We talk about the EV’s becoming the future of the automotive world and we even see where some of the new models have reasonable driving range, but for 2015 the total sales of EV cars was less than one percent of the market. There are now 25 plug in models that you can choose from but most consumers are not ready to make the change from gasoline to electric propulsion for one simple reason; driving range. Most of these electric cars off driving ranges that wouldn’t even fill a full day of commuting, which then means we need to have either a backup gasoline engine for further driving or we need to have a way to charge the batteries quickly.

The top seller in the world so far has been the Nissan Leaf which only offers eighty miles of actual driving range on a single charge. This car sold about 90,000 units in the US and 200,000 total in the world which sounds extremely impressive, but when you consider the number of vehicles sold last year, and the fact that the company gave itself a goal of 1.5 million units by 2016 you can see how the feeling might be that EV sales are lagging behind projections.

For the upcoming model year we will see two models make their way onto the market to give us driving range of nearly 200 miles at the price of around $30,000 after the federal tax credit. These new products are the Chevrolet Bolt and the Tesla Model 3 which will be ready to go for 2017 and so far we haven’t heard any changes that are planned for the Leaf. Even though Nissan appears to be working on longer range batteries, they are nowhere near the range numbers of 200 miles, which puts them behind in development for now.
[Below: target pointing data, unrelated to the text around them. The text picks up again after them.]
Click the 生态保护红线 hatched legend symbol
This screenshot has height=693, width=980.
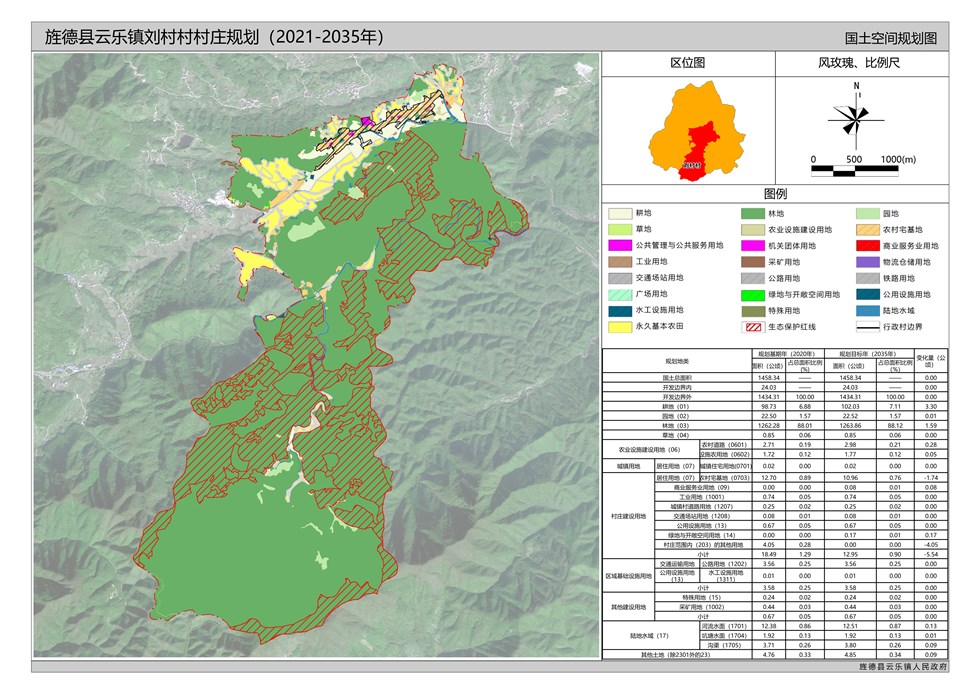(x=754, y=327)
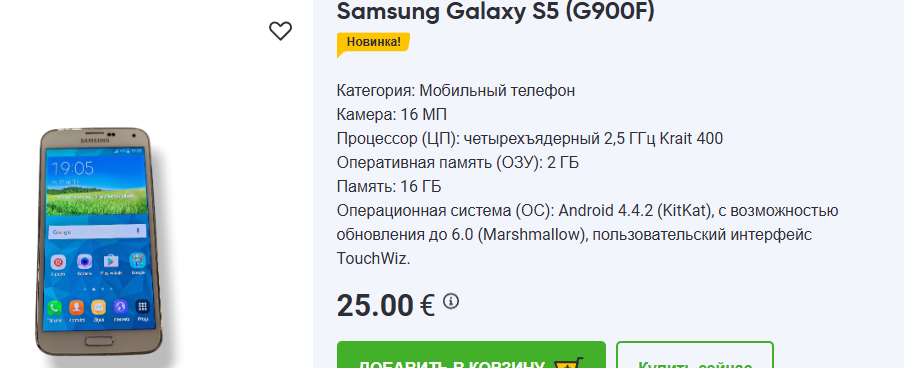Click the Камера: 16 МП specification
The image size is (904, 368).
point(391,115)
What Nissan has presented is a new concept that is expected to have better range, but the battery announced to be in the new IDS concept is the same size that is being put in the Chevrolet Bolt which is a 60 kWh capacity battery. This indicates their understanding of how important range can be in this category, but is also a way for them to downplay its importance when it comes to EV driving. This certainly won’t play for long as the two 200 mile models creep ever closer.
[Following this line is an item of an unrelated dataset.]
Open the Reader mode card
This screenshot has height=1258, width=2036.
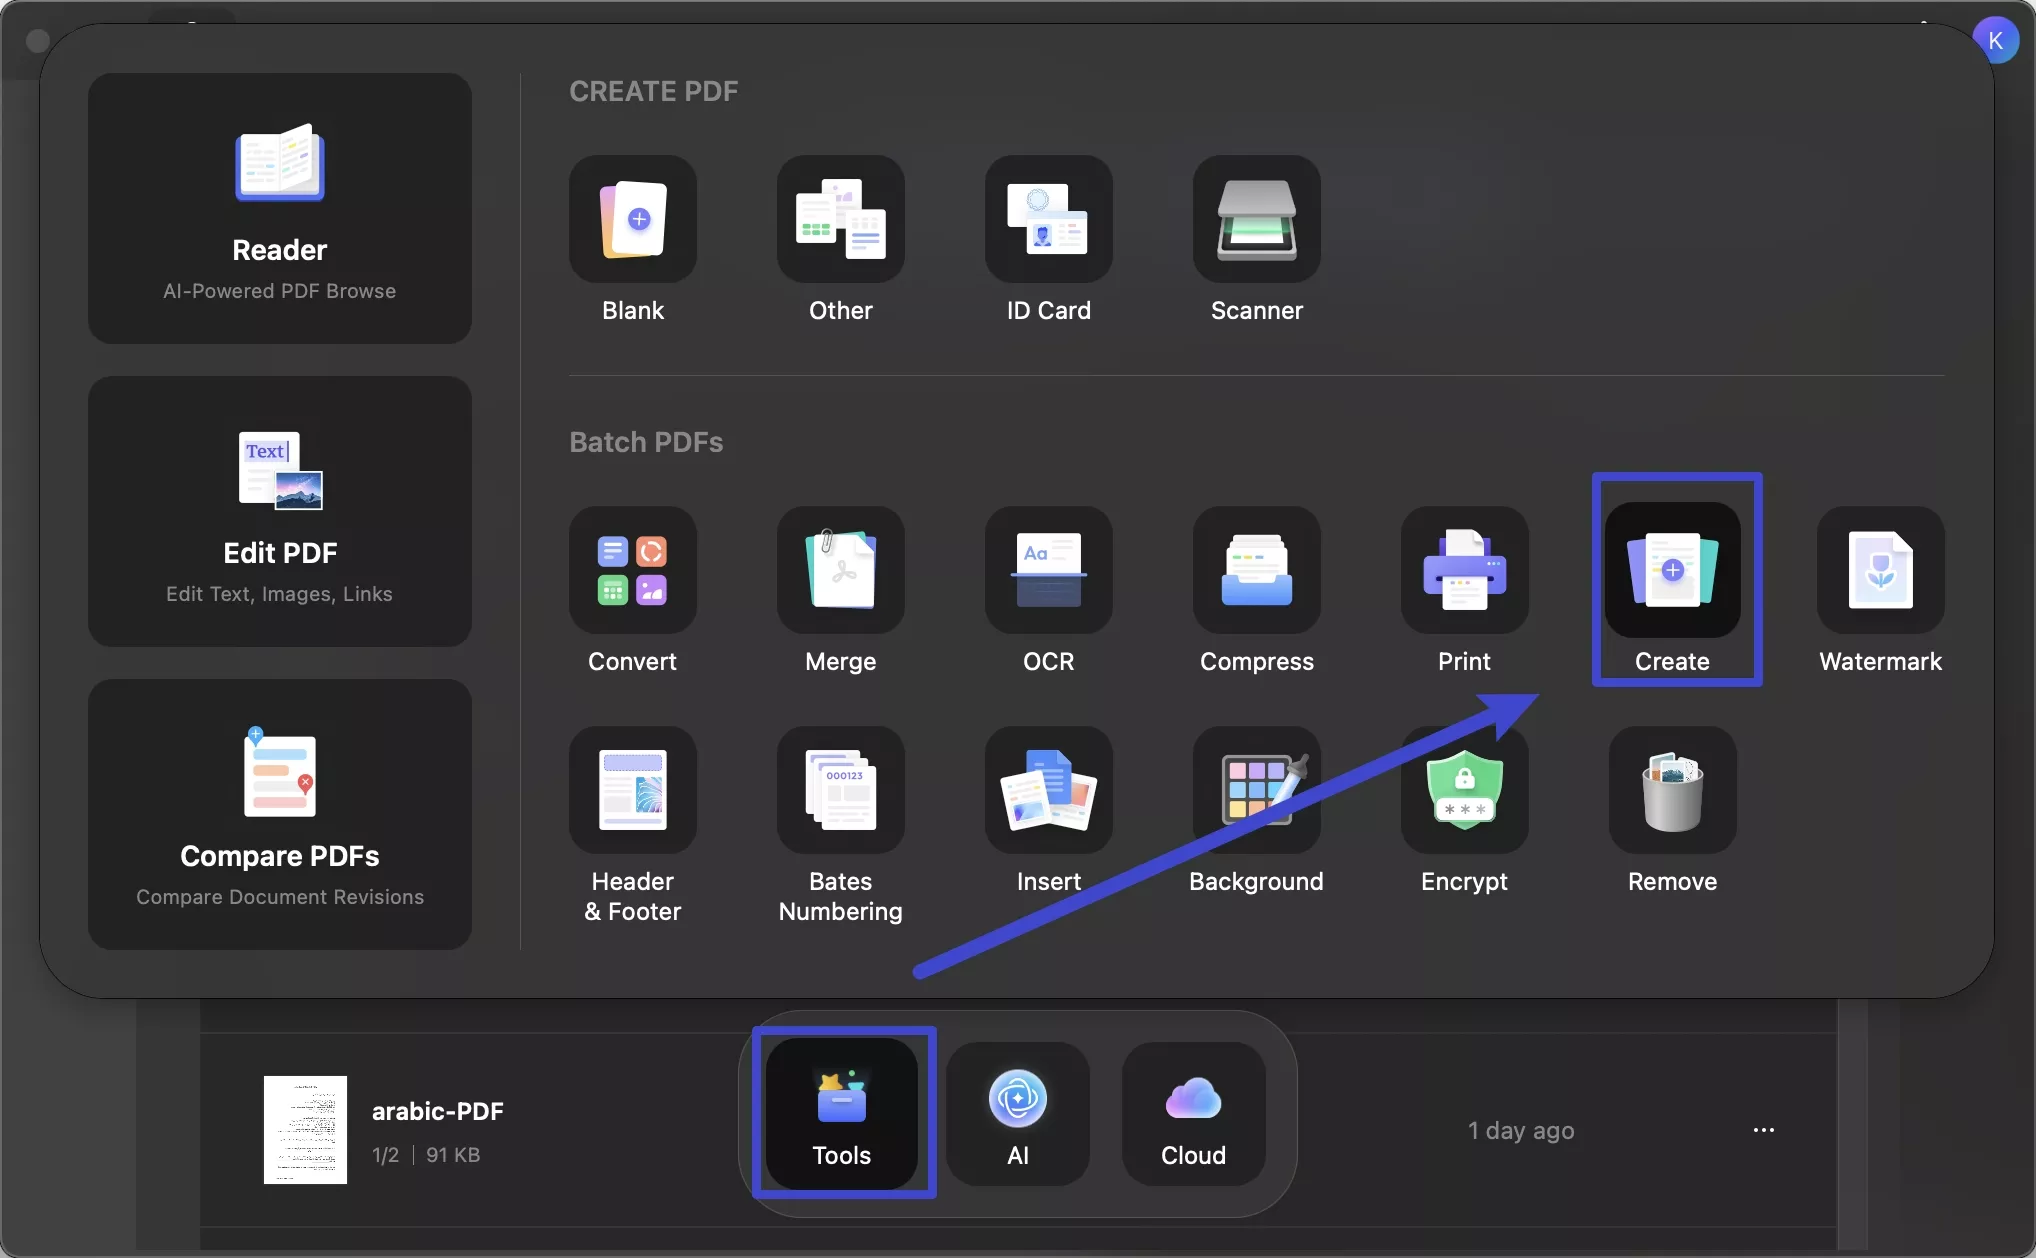pos(280,209)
Chevrolet chose the 200 mile range as a way to keep drivers from feeling they need to worry about the range left on their car. For those cars that have less than 100 miles of range from a full charge it seems many owners spend most of their time looking for that next charge and where they can plug in. While the Bolt is ready to go it will have direct completion for the Tesla Model 3 which will be similarly priced but offer a sportier build in a small sports sedan which might be enough to make it the top selling car in the category after only a few years.

BMW has weighed in on the topic stating most drivers only travel about 36 miles per day and if they want to be able to go for longer trips they should look to the i3 with the range extending gasoline engine, but then we are back in the gasoline mode, which we are trying to get away from. This makes it sound like BMW doesn’t really have a grasp of the reality desired, which is to have an EV that can handle all the driving needs of a consumer.
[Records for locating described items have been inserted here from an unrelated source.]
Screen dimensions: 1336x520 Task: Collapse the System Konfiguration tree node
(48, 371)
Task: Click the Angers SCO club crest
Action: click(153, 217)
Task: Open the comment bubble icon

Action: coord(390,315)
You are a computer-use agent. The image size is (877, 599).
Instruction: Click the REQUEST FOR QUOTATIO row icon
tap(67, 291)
What will make it so we can truly enjoy an EV? Not only do we need a range that at least matches what a gasoline engine can do, we need to have a series of electric fill up stations along the way that can charge these batteries to a full charge in fifteen minutes or less. What am I suggesting? Until the EV stop and fill up along with the range can match that of a car that has a gasoline engine we are fooling ourselves if we thing EVs will be the future and take over the market. There may be some areas where an EV makes sense over a gasoline engine, but for the most part these examples are very few and far between right now.